WHAT IS BEING ASKED. Rewrite the items below as a numbered list, one line per number, omitting any blank lines.

+++++

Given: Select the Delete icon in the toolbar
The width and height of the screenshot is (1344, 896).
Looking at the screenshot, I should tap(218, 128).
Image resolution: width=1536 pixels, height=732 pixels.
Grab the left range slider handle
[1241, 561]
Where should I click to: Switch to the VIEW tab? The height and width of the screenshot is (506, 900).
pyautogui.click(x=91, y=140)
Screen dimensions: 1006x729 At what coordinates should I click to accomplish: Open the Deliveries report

+++++

TASK RESPONSE.
1. Given: Select the Delete icon in the toolbar
2. The width and height of the screenshot is (1344, 896).
3. Looking at the screenshot, I should tap(218, 128).
4. Image resolution: width=1536 pixels, height=732 pixels.
5. Grab the left range slider handle
6. [1241, 561]
7. Where should I click to: Switch to the VIEW tab? The height and width of the screenshot is (506, 900).
8. pyautogui.click(x=91, y=140)
9. Screen dimensions: 1006x729 At what coordinates should I click to accomplish: Open the Deliveries report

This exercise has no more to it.